The most active triterpenoid isolated from centella asiatica (cica). Where 'centella' on a label can mean anything, madecassoside is the standardized molecule with the strongest data on barrier repair, post-procedure recovery, and TGF-β-mediated collagen synthesis. La Roche-Posay Cicaplast (and dermatology's broader 'cica' category) is built on it; Dr. Jart+ Cicapair, Skin1004 Madagascar Centella, and Purito's centella ranges drive K-beauty side. The 2025 conversation is moving from 'centella' to 'madecassoside %' on the label.
Benefits
accelerates wound healing and post-procedure repair (clinical-grade evidence)
anti-inflammatory via NF-κB suppression
stimulates type I and III collagen — the 'micro-anti-aging' angle
Example uses
post-procedure recovery (LRP Cicaplast)
barrier-repair creams
sensitive-skin daily moisturizers
Mechanism of action
The most-isolated and most-studied of the centella asiatica triterpene glycosides — a 12-carbon pentacyclic triterpenoid linked to a trisaccharide chain. Upregulates type I and III procollagen via TGF-β1 signalling in fibroblasts, accelerates re-epithelialisation by stimulating keratinocyte migration through the same growth-factor cascade, and suppresses NF-κB and TNF-α-driven inflammation at remarkably low concentrations (0.1–0.2% delivers measurable effect). Distinct from generic 'centella extract' in that the molecule is identified and dosable; the asiaticoside, asiatic acid, and madecassic acid co-actives in centella contribute synergistically but madecassoside carries the strongest individual evidence.
Clinical evidence · High
Multiple controlled trials on barrier repair, photoaging, post-laser recovery, and scarring; the La Roche-Posay Cicaplast B5 clinical program (using 0.2% madecassoside) is the most-replicated commercial reference.

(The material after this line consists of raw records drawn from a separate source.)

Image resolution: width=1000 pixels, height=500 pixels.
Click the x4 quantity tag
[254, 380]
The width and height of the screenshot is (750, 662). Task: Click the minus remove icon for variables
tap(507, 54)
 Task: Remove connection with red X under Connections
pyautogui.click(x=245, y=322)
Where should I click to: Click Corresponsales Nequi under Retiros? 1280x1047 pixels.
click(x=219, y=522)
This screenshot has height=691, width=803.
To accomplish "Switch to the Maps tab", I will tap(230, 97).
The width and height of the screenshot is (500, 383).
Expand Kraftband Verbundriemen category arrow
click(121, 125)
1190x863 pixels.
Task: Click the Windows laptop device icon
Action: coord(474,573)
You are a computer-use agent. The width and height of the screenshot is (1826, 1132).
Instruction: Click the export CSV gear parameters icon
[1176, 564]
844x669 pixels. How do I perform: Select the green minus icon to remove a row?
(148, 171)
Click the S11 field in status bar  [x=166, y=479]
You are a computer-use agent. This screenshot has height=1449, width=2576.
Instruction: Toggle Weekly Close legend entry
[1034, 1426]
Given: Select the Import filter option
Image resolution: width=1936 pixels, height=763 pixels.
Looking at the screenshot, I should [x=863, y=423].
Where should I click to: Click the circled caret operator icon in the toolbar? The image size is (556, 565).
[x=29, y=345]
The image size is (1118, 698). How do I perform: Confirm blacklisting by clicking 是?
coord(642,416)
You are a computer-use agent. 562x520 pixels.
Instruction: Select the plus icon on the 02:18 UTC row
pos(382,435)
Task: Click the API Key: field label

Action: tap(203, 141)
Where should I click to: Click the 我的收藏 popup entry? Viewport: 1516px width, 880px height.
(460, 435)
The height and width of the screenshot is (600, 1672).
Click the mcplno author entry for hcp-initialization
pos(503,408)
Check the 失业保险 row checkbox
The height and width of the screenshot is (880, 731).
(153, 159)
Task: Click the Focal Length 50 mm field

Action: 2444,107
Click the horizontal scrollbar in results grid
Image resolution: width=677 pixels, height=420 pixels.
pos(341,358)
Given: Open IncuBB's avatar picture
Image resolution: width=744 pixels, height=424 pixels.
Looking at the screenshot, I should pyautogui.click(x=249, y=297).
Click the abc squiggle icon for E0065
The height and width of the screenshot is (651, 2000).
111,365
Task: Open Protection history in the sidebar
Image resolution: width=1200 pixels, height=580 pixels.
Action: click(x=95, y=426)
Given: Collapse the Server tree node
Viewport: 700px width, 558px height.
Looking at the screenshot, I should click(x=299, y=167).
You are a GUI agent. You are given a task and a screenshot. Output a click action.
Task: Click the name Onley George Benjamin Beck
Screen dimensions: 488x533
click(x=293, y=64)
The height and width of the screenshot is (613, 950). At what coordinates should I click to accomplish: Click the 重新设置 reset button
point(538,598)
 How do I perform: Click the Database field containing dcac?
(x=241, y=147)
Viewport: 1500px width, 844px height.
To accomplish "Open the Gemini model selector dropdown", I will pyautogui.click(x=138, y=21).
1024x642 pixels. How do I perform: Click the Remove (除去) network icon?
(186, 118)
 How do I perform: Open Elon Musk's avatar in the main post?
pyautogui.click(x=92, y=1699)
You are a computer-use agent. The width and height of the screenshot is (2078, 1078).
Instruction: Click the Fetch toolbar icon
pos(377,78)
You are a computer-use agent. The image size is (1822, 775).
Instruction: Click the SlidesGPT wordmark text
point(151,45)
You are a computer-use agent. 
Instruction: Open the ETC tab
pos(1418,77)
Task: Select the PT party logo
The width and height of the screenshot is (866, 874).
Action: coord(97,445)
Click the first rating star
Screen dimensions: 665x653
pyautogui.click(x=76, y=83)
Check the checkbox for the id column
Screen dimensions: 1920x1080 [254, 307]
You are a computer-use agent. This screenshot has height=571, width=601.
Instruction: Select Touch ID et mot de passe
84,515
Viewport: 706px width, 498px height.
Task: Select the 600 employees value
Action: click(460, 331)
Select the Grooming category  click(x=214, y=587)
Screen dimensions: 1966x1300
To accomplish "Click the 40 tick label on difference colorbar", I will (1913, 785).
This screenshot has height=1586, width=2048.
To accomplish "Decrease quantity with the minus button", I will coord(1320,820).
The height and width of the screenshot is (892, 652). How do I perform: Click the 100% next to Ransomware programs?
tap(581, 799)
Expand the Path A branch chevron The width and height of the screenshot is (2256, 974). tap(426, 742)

Effective concentration range
0.1–1% (0.2% is the LRP Cicaplast benchmark)
Formulation notes
Effective at 0.1–1% in serums and creams; LRP Cicaplast uses 0.2% madecassoside as its hero. Stacks well with panthenol (LRP's signature combo), ceramides, and centella's sister molecules (asiaticoside, asiatic acid, madecassic acid — together the 'TECA' complex).
Watchouts
'Centella extract' on a label without madecassoside spec gives no efficacy guarantee — supplier variability is enormous.
Almost none on the molecule itself — the controversy is reflexively about its parent, centella, where 'cica' marketing routinely uses generic extracts without madecassoside specification. Brands that name and dose madecassoside specifically (LRP, Dr. Jart V7, Skin1004) operate in a different clinical tier from those that just say 'cica'.
Market positioning
The cica molecule's grown-up form — sold by dermatology-adjacent brands as the named, dosable triterpene rather than the wellness-tier 'cica'. One of the few cases where the rigorous version of an ingredient genuinely outperforms the consumer-friendly version.